Эти страницы связаны:
— с первыми фразами увертюры “Леоноры”, душераздирающими по своей простоте; я, так сказать, не бываю на концертах, во всяком случае никогда не ходил слушать Бетховена; меня охватило чувство божественного смятения, которое я не могу и никогда не смогу в точности передать, которому я попытался следовать, воссоздавая застывший — и доводивший меня до слез — характер глубины бытия;
— с одной не очень жестокой разлукой: я был болен, прикован к постели — помню прекрасное послеполуденное солнце, — и вдруг ясно увидел смысл своей боли, причиненной отъездом одного человека, и экстаза, внезапного восторга.]
В НЕКОТОРОМ СМЫСЛЕ СМЕРТЬ — САМОЗВАНКА
1
Я существую — вокруг меня простирается пустота, темнота реального мира, — существую, пребывая в слепоте, в тоске: любой другой — ни дать ни взять другой, не я, ничего из того, что чувствует он, я не чувствую.

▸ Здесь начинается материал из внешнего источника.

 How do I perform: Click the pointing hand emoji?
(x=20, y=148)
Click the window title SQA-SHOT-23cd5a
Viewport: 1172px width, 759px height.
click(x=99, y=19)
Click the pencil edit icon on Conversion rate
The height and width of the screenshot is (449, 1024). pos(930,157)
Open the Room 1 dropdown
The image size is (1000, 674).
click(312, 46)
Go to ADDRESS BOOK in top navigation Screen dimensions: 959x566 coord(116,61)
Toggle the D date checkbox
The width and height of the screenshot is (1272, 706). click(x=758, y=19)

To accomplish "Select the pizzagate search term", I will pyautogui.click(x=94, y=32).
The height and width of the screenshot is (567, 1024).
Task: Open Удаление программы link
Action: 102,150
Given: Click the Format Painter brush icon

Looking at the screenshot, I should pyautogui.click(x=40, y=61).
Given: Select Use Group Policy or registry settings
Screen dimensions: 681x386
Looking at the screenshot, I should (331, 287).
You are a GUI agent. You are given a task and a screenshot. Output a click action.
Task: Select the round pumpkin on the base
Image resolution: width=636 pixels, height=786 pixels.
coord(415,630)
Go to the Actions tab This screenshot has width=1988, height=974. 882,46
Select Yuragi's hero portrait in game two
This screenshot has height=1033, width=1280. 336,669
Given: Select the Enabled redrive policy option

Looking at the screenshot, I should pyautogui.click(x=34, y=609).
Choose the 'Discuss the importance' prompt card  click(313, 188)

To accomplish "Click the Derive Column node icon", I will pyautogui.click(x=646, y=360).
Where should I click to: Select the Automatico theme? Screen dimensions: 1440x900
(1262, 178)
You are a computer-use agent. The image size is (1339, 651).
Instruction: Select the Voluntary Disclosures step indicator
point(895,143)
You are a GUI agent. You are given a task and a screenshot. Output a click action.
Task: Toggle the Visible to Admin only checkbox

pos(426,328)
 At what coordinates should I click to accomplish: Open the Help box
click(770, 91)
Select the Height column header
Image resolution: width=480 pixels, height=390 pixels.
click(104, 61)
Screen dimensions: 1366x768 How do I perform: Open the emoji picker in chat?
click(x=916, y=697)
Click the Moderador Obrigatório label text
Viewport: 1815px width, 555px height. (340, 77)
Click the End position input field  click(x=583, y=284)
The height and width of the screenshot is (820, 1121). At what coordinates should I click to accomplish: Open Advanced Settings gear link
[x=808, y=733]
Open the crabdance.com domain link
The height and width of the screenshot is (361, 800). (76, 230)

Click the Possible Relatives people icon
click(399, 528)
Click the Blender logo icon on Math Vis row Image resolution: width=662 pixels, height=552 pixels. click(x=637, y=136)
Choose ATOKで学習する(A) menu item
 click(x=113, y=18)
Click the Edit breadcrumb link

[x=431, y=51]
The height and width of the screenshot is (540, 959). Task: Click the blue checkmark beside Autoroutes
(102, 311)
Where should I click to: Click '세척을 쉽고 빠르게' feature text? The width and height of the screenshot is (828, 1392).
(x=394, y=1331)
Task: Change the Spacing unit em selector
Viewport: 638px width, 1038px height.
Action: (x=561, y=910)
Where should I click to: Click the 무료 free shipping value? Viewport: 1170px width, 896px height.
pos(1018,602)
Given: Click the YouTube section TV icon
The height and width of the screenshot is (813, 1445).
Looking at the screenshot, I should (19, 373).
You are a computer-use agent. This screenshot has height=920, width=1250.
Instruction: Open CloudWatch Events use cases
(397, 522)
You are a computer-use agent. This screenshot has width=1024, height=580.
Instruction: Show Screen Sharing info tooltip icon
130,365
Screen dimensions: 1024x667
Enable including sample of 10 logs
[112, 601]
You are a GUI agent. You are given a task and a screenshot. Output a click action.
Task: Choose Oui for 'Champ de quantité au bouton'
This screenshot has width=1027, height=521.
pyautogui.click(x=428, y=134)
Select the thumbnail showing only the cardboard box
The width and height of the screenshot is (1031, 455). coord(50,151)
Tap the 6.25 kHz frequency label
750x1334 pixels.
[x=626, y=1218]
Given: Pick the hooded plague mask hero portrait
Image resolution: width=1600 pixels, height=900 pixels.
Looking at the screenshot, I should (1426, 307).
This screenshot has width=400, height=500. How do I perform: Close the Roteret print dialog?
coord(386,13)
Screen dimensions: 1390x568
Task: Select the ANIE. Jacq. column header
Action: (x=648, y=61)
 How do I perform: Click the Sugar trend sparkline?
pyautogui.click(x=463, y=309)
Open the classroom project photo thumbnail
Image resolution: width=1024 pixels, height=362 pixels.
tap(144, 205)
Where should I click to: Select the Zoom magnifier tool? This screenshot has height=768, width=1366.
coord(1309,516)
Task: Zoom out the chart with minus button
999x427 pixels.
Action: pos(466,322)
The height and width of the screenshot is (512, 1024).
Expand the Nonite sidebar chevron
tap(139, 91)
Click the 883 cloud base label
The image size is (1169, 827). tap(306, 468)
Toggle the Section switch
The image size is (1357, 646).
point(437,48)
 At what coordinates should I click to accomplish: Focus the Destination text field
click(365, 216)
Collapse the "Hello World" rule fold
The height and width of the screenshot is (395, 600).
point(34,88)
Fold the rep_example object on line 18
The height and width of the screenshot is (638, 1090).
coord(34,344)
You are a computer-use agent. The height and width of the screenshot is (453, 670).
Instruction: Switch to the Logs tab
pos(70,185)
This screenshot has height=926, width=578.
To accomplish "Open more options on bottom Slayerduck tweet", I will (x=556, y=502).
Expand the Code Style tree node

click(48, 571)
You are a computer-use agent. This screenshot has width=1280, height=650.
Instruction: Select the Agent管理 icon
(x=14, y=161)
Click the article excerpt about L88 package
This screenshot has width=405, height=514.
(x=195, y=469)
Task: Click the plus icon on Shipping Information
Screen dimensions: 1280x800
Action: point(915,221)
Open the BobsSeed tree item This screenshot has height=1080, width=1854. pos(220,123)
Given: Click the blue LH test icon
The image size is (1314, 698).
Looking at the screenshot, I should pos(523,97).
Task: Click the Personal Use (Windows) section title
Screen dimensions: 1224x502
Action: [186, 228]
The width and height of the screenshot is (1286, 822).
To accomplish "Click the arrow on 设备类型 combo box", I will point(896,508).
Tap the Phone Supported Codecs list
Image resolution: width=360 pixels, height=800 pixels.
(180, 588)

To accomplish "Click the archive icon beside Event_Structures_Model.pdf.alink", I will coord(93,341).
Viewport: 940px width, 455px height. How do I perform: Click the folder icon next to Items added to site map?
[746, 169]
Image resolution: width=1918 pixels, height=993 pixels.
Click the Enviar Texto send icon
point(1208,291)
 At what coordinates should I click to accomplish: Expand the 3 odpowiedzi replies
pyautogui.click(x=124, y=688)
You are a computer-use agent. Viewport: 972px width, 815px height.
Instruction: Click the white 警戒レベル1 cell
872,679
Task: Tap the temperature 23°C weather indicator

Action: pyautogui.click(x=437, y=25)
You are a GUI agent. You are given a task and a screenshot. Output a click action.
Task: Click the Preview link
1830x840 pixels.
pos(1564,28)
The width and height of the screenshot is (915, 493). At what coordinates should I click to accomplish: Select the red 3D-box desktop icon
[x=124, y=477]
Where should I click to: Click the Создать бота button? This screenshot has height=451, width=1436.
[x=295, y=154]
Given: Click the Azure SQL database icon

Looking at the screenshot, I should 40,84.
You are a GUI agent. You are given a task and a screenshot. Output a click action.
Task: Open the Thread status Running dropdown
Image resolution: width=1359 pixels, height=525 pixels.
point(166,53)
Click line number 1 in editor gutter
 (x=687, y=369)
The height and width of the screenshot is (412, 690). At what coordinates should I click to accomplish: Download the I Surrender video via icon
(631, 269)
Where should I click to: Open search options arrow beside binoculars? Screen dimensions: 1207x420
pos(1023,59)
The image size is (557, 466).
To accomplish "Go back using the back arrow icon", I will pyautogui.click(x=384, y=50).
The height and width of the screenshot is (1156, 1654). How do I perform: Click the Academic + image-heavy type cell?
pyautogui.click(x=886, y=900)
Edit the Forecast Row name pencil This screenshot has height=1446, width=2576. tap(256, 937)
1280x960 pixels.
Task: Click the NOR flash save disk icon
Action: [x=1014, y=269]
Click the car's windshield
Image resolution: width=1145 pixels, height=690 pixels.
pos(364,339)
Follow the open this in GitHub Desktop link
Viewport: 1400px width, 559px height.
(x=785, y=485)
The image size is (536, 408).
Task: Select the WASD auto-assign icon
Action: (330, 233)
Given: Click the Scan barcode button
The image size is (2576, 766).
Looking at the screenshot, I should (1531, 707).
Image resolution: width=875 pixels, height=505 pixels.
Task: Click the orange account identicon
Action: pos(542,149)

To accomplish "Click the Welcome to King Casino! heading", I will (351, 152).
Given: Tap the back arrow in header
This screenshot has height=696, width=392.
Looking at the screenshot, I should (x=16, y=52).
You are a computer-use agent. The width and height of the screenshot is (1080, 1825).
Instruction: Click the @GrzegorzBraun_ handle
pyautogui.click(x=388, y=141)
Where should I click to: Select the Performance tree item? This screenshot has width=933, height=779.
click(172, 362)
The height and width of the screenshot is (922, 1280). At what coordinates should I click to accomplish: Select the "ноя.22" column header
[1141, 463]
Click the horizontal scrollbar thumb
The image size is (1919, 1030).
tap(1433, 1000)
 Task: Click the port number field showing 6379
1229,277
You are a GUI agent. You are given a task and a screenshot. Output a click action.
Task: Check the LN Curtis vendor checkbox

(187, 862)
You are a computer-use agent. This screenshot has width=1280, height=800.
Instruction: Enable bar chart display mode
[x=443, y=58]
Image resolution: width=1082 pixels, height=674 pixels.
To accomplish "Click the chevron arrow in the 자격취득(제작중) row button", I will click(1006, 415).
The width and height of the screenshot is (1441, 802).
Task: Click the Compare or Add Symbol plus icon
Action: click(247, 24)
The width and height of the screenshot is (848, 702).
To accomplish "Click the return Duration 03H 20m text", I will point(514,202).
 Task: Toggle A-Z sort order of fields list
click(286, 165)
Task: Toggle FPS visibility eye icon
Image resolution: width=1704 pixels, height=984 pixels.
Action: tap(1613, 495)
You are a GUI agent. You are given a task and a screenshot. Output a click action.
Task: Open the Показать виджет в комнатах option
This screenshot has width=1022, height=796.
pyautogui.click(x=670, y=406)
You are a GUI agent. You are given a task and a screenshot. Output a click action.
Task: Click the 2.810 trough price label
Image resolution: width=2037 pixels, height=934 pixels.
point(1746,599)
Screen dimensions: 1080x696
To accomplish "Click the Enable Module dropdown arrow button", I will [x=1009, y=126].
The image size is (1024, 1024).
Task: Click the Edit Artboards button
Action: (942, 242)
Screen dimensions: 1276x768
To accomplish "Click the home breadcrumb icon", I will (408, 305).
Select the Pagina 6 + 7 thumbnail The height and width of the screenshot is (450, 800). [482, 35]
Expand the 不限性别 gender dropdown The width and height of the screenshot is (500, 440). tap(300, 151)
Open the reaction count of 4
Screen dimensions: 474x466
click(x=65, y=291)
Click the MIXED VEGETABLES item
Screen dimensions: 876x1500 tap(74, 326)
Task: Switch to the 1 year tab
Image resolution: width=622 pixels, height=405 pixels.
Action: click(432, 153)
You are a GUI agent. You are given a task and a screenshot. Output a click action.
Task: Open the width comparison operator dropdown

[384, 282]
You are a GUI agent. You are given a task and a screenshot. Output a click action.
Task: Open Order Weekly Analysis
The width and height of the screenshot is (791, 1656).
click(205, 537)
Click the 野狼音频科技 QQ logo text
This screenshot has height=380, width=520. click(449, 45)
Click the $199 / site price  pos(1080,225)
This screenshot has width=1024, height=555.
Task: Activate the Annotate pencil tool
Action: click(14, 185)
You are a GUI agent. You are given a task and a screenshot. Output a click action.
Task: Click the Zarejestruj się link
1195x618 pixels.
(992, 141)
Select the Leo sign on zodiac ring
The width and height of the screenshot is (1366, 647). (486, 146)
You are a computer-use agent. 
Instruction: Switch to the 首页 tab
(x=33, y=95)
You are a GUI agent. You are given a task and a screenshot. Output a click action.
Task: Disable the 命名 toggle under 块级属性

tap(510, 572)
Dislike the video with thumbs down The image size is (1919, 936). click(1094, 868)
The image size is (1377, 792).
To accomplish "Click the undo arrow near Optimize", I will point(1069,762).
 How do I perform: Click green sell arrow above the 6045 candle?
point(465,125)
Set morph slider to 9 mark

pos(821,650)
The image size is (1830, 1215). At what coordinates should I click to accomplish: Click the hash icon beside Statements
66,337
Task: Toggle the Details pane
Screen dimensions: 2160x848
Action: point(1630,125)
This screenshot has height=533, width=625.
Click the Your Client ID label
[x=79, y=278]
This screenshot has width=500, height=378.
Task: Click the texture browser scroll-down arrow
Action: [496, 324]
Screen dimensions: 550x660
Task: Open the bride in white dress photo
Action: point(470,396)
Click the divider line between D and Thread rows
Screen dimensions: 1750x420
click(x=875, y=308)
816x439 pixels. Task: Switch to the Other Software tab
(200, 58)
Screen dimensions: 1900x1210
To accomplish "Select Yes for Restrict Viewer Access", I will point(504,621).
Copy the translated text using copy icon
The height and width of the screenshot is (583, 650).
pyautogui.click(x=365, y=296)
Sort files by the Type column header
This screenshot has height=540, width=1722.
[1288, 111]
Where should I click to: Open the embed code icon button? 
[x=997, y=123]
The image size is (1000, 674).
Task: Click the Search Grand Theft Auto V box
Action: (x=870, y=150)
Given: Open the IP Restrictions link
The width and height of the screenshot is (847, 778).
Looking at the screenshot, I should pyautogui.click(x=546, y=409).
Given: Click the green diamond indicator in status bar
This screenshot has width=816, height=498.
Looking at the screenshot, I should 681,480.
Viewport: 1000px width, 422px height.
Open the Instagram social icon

Если пристально вглядеться в мое появление в мире — рождение, а до него соитие мужчины и женщины, самый что ни на есть миг соития — единственная в своем роде удача предопределила возможность этого моего я, коим я есмь: в конечном счете безумная недостоверность единственного в своем роде бытия, без которого для моего я ничего бы не было. Малейший сбой в цепи завершившихся мною событий — и вместо моего я, жаждущего быть собой, в отношении моего я было бы лишь ничто, как если бы я был мертв.
Эта нескончаемая недостоверность, из которой я выступаю на свет, словно бы пустотой простирается надо мной; поверх этой пустоты мое присутствие подобно опробованию какой-то тщедушной власти, как если бы эта пустота требовала вызова, который я бросаю ей от моего я, то есть от бесконечной, мучительной недостоверности некоего незаменимого бытия, коим я есмь.